Weilong Liu; Rémi Patouret; Sofia Barluenga; Michael Plank; Robbie Loewith; Nicolas Winssinger

doi:10.1021/acscentsci.1c00056

Identification of a Covalent Importin-5 Inhibitor, Goyazensolide, from a Collective Synthesis of Furanoheliangolides

ACS Cent Sci. 2021 Jun 23;7(6):954-962. doi: 10.1021/acscentsci.1c00056. Epub 2021 May 25.

Authors

Weilong Liu¹, Rémi Patouret¹, Sofia Barluenga¹, Michael Plank², Robbie Loewith², Nicolas Winssinger¹

Affiliations

¹ Department of Organic Chemistry, NCCR Chemical Biology, Faculty of Science, University of Geneva, 30 quai Ernest-Ansermet, 1211 Geneva, Switzerland.
² Department of Molecular Biology, NCCR Chemical Biology, Faculty of Science, University of Geneva, 1205 Geneva, Switzerland.

Abstract

Sesquiterpenes are a rich source of covalent inhibitors with a long history in traditional medicine and include several important therapeutics and tool compounds.
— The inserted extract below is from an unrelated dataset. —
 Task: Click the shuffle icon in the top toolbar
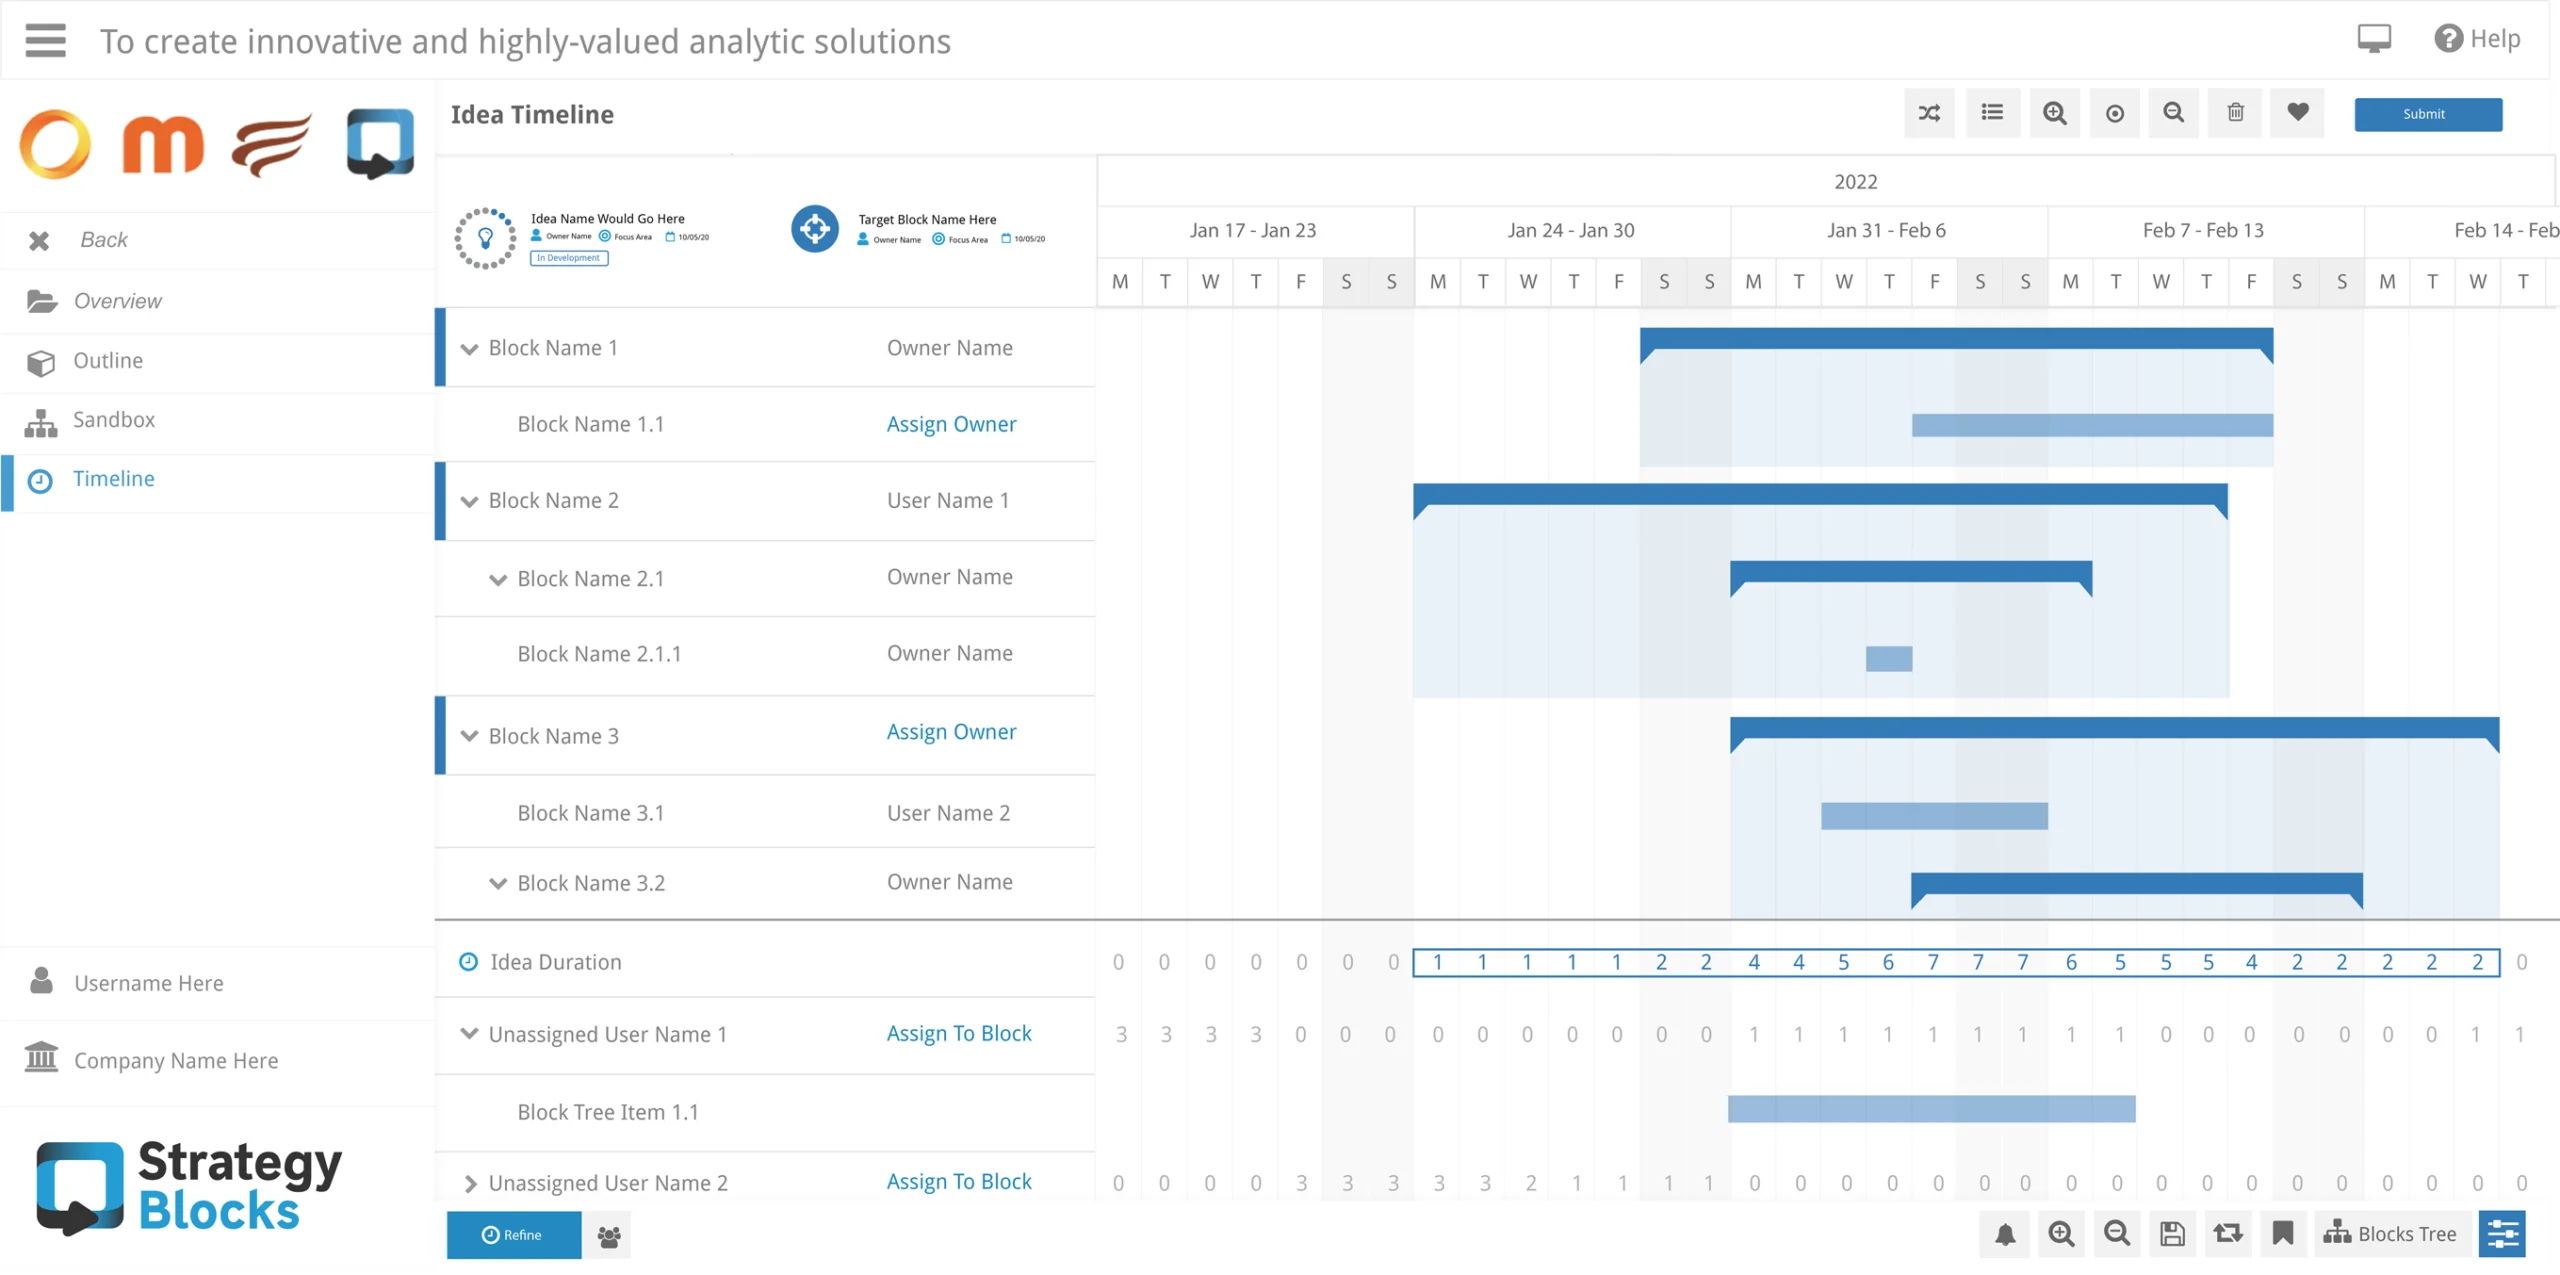point(1929,113)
Herein, we report the total synthesis of 16 sesquiterpene lactones via a build/couple/pair strategy, including goyasensolide. Using an alkyne-tagged cellular probe and proteomics analysis, we discovered that goyazensolide selectively targets the oncoprotein importin-5 (IPO5) for covalent engagement. We further demonstrate that goyazensolide inhibits the translocation of RASAL-2, a cargo of IPO5, into the nucleus and perturbs the binding between IPO5 and two specific viral nuclear localization sequences.